*DESCRIPTION OF THE TASK:*
Return each line of the records below in which the string "magnifier" turns up.

*RECORDS FOR THIS EXERCISE:*
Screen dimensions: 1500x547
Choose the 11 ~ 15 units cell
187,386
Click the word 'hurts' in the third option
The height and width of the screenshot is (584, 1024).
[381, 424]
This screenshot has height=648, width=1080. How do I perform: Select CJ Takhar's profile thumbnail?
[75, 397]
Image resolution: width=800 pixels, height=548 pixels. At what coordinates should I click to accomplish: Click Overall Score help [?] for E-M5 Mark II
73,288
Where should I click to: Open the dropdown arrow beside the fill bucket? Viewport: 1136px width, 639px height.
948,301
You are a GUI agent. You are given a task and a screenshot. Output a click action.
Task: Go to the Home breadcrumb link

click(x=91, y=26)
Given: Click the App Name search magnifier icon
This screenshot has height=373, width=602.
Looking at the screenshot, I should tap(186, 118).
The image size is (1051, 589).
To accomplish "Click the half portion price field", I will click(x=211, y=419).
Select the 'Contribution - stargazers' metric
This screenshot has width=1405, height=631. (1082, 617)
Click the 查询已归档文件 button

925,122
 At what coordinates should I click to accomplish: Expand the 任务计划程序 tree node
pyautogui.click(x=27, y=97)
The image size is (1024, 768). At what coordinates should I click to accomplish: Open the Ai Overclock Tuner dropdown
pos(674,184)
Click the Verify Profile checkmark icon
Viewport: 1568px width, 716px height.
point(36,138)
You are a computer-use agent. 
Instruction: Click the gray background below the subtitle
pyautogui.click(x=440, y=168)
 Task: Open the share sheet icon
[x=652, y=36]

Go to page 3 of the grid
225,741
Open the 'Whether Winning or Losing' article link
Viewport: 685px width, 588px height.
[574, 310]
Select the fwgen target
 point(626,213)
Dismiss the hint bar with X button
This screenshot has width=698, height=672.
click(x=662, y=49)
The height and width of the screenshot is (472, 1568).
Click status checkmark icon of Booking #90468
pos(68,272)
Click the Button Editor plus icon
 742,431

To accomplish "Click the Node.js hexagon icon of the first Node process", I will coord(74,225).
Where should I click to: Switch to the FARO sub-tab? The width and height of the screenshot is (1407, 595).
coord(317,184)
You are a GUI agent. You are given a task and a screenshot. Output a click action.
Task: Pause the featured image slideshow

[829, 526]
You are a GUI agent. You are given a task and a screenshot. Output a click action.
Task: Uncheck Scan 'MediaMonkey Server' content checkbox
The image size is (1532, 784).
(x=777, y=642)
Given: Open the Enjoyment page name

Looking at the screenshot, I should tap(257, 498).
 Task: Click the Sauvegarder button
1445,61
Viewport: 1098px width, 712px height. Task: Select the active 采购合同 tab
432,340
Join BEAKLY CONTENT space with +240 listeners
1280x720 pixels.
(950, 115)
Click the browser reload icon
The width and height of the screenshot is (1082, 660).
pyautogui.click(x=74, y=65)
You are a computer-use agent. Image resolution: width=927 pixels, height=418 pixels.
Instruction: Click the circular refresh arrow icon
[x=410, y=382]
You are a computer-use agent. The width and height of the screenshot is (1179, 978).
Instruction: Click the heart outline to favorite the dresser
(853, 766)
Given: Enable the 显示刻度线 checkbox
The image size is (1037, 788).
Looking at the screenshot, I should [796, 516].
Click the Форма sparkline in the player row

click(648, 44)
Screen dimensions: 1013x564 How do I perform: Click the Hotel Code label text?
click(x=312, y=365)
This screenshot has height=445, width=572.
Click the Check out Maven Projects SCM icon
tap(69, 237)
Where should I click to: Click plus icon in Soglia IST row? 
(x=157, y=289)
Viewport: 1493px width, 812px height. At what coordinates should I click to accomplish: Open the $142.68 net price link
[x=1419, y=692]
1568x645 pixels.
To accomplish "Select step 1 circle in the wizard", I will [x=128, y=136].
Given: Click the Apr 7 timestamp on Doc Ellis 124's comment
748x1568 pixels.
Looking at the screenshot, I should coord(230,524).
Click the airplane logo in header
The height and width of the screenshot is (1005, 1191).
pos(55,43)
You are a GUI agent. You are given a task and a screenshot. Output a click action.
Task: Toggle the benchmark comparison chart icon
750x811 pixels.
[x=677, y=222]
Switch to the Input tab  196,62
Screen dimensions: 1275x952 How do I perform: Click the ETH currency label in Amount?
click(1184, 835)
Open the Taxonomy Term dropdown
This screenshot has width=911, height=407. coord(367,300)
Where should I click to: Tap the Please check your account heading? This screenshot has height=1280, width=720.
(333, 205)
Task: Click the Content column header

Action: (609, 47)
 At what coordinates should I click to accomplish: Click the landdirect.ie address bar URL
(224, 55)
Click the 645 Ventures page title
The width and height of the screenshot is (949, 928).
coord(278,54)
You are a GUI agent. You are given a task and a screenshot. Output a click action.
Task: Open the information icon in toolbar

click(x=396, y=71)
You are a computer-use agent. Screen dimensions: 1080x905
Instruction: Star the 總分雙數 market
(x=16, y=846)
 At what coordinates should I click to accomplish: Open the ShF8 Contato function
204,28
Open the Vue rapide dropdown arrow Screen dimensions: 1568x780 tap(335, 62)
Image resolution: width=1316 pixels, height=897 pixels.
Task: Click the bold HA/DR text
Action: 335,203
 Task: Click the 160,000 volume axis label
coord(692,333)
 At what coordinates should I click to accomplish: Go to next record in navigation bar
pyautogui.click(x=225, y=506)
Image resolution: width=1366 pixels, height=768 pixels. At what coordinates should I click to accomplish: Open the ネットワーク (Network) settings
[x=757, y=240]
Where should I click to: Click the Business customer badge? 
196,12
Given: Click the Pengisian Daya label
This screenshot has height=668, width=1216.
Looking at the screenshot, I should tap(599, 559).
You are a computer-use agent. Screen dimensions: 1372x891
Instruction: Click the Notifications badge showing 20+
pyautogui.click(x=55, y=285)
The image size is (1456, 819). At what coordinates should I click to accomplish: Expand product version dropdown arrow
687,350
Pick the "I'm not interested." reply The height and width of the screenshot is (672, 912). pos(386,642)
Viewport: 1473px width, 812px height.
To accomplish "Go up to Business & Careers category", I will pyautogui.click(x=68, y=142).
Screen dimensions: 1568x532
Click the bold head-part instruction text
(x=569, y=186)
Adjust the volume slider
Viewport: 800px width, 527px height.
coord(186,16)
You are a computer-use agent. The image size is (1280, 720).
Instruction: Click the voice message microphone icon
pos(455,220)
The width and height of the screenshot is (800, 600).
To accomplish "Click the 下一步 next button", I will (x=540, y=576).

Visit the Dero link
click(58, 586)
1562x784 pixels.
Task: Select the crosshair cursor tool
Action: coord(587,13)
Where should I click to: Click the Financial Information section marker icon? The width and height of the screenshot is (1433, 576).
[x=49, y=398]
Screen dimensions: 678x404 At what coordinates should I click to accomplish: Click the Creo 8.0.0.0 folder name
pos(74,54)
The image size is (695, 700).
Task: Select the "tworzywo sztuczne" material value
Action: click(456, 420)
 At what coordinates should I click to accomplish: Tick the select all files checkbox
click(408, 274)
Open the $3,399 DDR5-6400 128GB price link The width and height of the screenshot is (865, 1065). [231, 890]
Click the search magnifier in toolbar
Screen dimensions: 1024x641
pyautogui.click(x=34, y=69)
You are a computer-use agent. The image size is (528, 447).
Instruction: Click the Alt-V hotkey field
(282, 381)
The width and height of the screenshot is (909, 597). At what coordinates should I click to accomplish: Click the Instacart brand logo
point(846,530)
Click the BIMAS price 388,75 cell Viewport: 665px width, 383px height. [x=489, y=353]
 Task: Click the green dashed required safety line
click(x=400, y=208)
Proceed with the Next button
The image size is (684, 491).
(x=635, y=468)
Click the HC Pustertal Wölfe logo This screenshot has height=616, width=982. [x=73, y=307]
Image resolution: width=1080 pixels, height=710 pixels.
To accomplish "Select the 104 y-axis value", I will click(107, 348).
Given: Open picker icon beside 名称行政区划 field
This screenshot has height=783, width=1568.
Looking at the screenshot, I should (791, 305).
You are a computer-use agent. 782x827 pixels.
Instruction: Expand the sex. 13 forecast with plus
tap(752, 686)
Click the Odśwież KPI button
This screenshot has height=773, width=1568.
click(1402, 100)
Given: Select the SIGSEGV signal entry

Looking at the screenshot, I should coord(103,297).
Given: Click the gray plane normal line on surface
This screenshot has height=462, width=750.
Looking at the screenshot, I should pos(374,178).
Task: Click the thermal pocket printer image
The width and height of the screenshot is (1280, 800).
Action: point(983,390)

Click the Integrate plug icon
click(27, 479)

*SOLVED PROBLEM:*
Given: Click the App Name search magnifier icon
Click the search magnifier in toolbar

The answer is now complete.